From 2012 to 2013, the transport of crude oil by major freight railroads spiked, increasing nearly 75 percent according to the American Association of Railroads. Even though crude oil accounted for just over 1 percent of overall 2013 traffic, there’s growing public concern about spills and other hazards.

This trend is playing out across the Niobrara formation, along Colorado’s eastern plains, and resource-rich Weld County. As the state’s oil production boom continues, exceeding the capacity of traditional oil pipelines, more companies are shipping crude by rail.

Over the past two years, two crude loading facilities have been built and the capacity doubled at a third site in Weld County. On May 9, 2014, for the first time in nearly a decade, this region saw its first crude oil tanker derailment. Six cars of a 100-car Union Pacific train derailed south of Greeley, Colorado, spilling about 5,000 gallons of oil.

BNSF Railway said on average it operates three crude oil trains per day through Colorado.

That caught the attention of Weld County’s Office of Emergency Management.

“We really want to be able to say, ‘OK we know individually at least from our county standpoint of what’s being transported through,’ whether it be crude oil, whether it be other chemicals like chlorines, and hydrous ammonias — those types of things,” said Roy Rudisill, office director.

When his team encountered the May oil spill, he was surprised his agency wasn’t near the top of the railroad’s notification list.

“Having those conversations and having this incident has actually helped in the communication of if there’s another incident, we know how to get the proper communication, the right information during the incident,” Rudisill said.

A New Federal Rule

Federal regulators are especially concerned about shipments of crude oil from the Bakken formation in North Dakota, Montana and parts of Canada. Bakken crude wasn’t involved in the Greeley spill, but it is believed by some to be more volatile and connected to fiery tank car accidents, one of which killed 47 people in Quebec in 2013.

A new rule from the U.S. Department of Transportation is focusing on Bakken crude shipments; it requires railroads to share route details and the amount of oil carried in shipments of 35 or more rail cars. Lloyd Burton, a University of Colorado professor studying rail transport of hazardous materials said the rule is a good start.

“Up until this time we’ve had a real problem in that local emergency responders have had almost no idea of the contents of the trains that were rolling through their communities,” Burton said.

In Burton’s view it’s information that communities are owed, but that information may be something many will never get. A number of states have signed nondisclosure agreements with the railroads, with the railroads saying it’s a security and competition issue.

Colorado has not signed any agreement.

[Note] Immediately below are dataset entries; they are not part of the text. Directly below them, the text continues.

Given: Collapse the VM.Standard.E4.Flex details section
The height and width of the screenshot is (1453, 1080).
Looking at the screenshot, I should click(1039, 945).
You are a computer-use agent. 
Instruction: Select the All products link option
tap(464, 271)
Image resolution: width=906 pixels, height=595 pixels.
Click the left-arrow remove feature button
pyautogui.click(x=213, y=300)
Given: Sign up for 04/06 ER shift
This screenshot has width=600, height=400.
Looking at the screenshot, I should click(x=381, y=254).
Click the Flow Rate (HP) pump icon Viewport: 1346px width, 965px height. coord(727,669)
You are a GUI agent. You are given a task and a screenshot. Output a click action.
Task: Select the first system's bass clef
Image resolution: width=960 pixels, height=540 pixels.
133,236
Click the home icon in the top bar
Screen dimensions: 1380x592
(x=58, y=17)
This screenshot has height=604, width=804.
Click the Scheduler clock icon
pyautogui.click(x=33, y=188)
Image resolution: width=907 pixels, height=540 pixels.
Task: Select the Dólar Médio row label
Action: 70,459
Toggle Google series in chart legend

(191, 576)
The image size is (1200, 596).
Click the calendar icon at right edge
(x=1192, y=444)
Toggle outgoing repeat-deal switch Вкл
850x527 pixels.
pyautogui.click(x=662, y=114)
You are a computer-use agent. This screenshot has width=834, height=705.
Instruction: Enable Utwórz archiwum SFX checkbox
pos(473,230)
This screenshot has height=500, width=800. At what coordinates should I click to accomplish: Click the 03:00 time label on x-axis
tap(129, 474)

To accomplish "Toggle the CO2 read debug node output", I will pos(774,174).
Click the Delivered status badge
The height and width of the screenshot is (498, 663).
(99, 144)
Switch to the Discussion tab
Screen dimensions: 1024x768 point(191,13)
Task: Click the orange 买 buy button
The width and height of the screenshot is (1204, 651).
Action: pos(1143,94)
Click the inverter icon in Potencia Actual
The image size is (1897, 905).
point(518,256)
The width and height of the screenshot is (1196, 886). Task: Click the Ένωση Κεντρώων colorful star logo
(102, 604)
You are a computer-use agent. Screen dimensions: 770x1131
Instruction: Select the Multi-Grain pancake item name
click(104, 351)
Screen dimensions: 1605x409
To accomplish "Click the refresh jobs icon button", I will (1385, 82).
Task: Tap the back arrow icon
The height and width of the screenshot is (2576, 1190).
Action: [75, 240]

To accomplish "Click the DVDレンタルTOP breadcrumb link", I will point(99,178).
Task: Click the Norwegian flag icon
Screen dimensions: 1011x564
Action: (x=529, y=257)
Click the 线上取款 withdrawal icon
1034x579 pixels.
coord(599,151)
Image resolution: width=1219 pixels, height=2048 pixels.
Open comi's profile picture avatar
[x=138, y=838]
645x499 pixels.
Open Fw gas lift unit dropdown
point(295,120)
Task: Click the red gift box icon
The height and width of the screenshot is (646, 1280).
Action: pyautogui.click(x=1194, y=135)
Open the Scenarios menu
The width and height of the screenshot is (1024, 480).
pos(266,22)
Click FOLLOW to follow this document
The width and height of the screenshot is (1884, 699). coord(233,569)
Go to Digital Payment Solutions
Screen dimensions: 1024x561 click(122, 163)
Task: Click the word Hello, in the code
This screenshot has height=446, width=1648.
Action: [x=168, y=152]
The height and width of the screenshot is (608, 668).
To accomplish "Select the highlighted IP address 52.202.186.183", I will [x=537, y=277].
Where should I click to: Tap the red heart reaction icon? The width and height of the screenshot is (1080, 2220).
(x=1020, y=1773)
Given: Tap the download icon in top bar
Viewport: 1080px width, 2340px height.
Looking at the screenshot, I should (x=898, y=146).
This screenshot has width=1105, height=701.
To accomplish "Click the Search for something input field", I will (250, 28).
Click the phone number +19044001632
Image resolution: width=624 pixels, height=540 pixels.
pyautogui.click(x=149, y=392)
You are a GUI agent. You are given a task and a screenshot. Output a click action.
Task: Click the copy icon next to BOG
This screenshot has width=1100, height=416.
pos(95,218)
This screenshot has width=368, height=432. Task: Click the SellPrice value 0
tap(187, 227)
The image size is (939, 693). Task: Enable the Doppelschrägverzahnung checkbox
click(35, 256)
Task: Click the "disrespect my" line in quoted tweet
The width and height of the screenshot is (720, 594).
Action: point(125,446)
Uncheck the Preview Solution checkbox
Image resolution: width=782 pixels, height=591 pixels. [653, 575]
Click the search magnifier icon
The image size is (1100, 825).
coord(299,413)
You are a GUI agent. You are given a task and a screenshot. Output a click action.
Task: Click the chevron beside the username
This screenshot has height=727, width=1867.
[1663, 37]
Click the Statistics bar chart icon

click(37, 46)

Nevertheless, Colorado’s Director of Emergency Management Dave Hard said shipment details will only be released to emergency responders and specific state and local government officials.

“We have to balance everything with guidance we receive from the Department of Transportation,” Hard said. “It’s important for us to follow federal guidance that’s been provided by the Department of Transportation.”

Non-Bakken Shipment Details Are Scarce

When it comes to transport of non-Bakken crude in Colorado, few details are known or revealed by railroads to the public. Union Pacific Railroad declined to share information. BNSF Railway — the nation’s largest oil by rail shipper — said on average it operates three crude oil trains per day through Colorado.

Weld emergency office manager Roy Rudisill said he is able to access historical shipment information from railroads through his county. He uses the information to plan for emergency scenarios.

What keeps him up at night are the things he hasn’t planned for.

“You hope you plan everything,” Rudisill said. “But somewhere along the line, there’s always something that is going to come up.”

The cause for the Greeley accident is still under investigation. The team is expected to wrap up its work by the end of July.